Imagen: Alpina Farben
En un tono tan amigable como indescifrable, mi voz interior me dijo que por qué no, mientras pasaban una película repetidísima mil y un veces en televisión, en canales de aquí y acullá, viajaba a los libros, que por qué no mientras perdía mi tiempo viéndola invertía mejor mi vida, que es tiempo. Y le obedecí, por supuesto, mientras observaba los movimientos mal entrenados de los actores que recordaba a la perfección, mientras predecía en voz baja lo que sucedería, es decir, mientras criticaba al director de la cinta desde el futuro y el pasado a la vez. Le obedecí, sí, porque no tenía otra opción, pero, eso sí, a mi manera: no viajé a los libros, a mis libros o a cualquiera, sino a Libros, un pequeño pueblo español en donde, por más que no me lo crean, sus habitantes son humanos y no personajes. Y fui como quien va su primera vez al mar, como el que ama sin imaginarse amando, como el que sueña sin preguntarse para qué. Pero yendo, lo que más me sorprendió fue que los avisos de carretera anunciaban más pueblos, provincias, lugares y ciudades en las que ni el más imaginativo hubiere podido hallarse, aunque fuera de camino a Libros. Entre otros, Libreros, la laguna Anaquel, el parque ecológico Separalibros, Marcapágina, la ciudad de las fronteras, la plaza Biblioteca, el río Librería o el lago Lector. Y si me pareció necesario explicar que en Libros los habitantes no eran personajes sino personas de carne y hueso, ya se imaginarán qué pensé de los demás.
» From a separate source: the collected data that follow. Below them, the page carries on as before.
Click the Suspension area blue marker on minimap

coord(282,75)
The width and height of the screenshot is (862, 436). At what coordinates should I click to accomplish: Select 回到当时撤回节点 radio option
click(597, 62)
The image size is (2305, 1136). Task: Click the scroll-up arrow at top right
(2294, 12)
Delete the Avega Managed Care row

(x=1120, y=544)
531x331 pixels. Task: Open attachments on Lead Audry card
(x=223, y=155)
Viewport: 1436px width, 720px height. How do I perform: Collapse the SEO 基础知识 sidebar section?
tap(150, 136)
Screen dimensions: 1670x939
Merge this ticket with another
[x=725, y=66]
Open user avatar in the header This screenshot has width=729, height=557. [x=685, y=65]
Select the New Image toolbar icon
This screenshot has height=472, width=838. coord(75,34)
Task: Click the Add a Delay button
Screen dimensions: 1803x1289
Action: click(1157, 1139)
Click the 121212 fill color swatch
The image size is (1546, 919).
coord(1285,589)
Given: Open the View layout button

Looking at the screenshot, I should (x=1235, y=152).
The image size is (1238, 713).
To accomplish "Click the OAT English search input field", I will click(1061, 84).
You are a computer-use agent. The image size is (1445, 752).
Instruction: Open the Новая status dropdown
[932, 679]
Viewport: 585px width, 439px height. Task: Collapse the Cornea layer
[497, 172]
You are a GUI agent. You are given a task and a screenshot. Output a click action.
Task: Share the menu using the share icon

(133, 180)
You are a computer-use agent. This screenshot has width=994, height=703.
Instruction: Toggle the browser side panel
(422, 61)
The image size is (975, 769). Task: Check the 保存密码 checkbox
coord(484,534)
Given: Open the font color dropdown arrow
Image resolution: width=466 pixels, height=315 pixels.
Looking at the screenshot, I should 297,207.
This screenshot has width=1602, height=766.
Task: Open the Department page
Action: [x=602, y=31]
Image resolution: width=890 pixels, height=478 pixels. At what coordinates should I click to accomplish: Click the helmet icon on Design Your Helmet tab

Pero como no vine a este mundo a evangelizar, me basta con atestiguarlo aquí y ahora. Y me basta con decir que cuando quieran ir a Libros basta que vayan a lo libros, incluidos los que están archivados en su memoria, o esbozados en su imaginación. Allí, hasta el menos imaginativo, hasta el menos lector, sabrá lo que es ir a un lugar único e irrepetible. A propósito, y hasta ahora lo pienso, la razón de que mi enfermedad esté tan aferrada a mis huesos es porque mi voz interior siempre me está enviando hacia los libros en lugar de estar perdiendo el tiempo lejos de ellos, como si no hubiera otro lugar para aprovechar el tiempo, y porque cree que no lo hay. Y porque mi voz es de alguien testarudo como una roca domesticada y persistente como el agua salvaje. Que valga de algo confesar recién que no siempre le hago caso, y que gracias a ello sigo habitando la civilización y no he sido incinerado o lanzado al olvido en un pozo sin fondo lleno de libros por leer.
Por cierto, la película de la que hablaba, trata de un hombre que discute durante toda una escena infinita con su propio yo que, por su parte, no se calla en ningún momento. Como es lógico, cuando terminé de viajar por el mundo, ellos seguían discutiendo como un par de locos mal dirigidos. Al regresar senté mi mente otra vez sin hacer mucho ruido y, como siempre pasa cuando regresamos a una película mala, nadie lo notó, y ni falta hizo.